Agricoltura del disastro
Come ogni anno gli incendi stanno sconvolgendo la Bolivia. La stagione del chaqueo non si è ancora conclusa e sono già andati in fumo 2,3 milioni di ettari. Nel 2019, alla fine della stagione secca, ne bruciarono circa 6,4 milioni: in termini di estensione equivalenti alla superficie dell’intero Costa Rica. L’area più colpita è la Chiquitania, terra lussureggiante nel dipartimento orientale di Santa Cruz; parte di essa è considerata patrimonio dell’umanità dall’UNESCO. Il suo bosco secco tropicale, unico al mondo per biodiversità, è piagato da un grande male: “l’agricoltura del disastro”
Lo sfruttamento intensivo delle terre e la deforestazione sono alla base dei numerosi incendi che stanno colpendo la zona. I fuochi divampati illegalmente aprono la strada a nuovi terreni coltivabili, dove verranno riversati in larga scala agrotossici, molti dei quali vietati in Europa. Questo processo genera drammatici effetti sull’acqua, sulla terra e sull’essere umano. Non solo: nel tempo l’utilizzo di queste sostanze rende le terre improduttive, costringendo gli agricoltori a cercarne di nuove producendo così ulteriori incendi.
I grandi investitori sono multinazionali e imprenditori stranieri, brasiliani su tutti, che posseggono vaste proprietà dedicate alla soia, al mais e all’allevamento. Oltre alle grandi aziende anche i mennoniti, abili agricoltori inconsapevoli delle conseguenze per l’uomo e per l’ambiente, contribuiscono alla perdita del bosco secco chiquitano.
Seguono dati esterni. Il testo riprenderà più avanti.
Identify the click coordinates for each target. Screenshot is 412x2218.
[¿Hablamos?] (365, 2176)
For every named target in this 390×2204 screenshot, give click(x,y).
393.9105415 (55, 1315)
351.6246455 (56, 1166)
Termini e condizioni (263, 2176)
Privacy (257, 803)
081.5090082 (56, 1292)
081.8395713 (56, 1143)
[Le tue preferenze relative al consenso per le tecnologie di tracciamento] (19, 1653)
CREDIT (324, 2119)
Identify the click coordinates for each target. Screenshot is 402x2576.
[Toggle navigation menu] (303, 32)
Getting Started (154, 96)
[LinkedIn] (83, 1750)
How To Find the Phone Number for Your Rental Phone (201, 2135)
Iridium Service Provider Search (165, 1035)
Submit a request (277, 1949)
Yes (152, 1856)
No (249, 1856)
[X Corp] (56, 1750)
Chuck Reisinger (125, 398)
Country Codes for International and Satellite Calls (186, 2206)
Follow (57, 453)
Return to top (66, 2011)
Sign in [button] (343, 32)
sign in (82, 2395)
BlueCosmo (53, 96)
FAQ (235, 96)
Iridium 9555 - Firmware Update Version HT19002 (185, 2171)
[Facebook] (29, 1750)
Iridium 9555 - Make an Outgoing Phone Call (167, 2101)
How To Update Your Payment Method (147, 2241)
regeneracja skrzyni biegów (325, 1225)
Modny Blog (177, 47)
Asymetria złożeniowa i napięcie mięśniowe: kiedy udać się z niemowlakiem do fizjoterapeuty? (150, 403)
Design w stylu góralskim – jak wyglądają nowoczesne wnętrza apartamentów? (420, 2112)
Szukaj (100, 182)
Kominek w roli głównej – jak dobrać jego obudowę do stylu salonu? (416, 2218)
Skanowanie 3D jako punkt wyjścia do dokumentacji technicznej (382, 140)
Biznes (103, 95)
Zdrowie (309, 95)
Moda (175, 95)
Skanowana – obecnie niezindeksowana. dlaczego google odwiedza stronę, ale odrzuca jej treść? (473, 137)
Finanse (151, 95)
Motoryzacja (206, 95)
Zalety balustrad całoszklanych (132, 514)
Nel complesso la deforestazione, l’inquinamento delle acque e l’utilizzo di agrochimici cancerogeni stanno accelerando il processo di desertificazione. Questa situazione, diffusa anche in altri stati dell’America Latina, minaccia non solo la Bolivia e le sue originarie popolazioni indigene, costrette alla migrazione, ma sta anche provocando un impatto sul cambiamento climatico dell’intero pianeta. Agricoltura del Disastro è un progetto che vuole lanciare un allarme rispetto al futuro della Bolivia, della nostra Madre Terra e del genere umano. Le alternative esistono e vengono progettate nella stessa Bolivia, nonostante le grandi imprese non le vogliano vedere.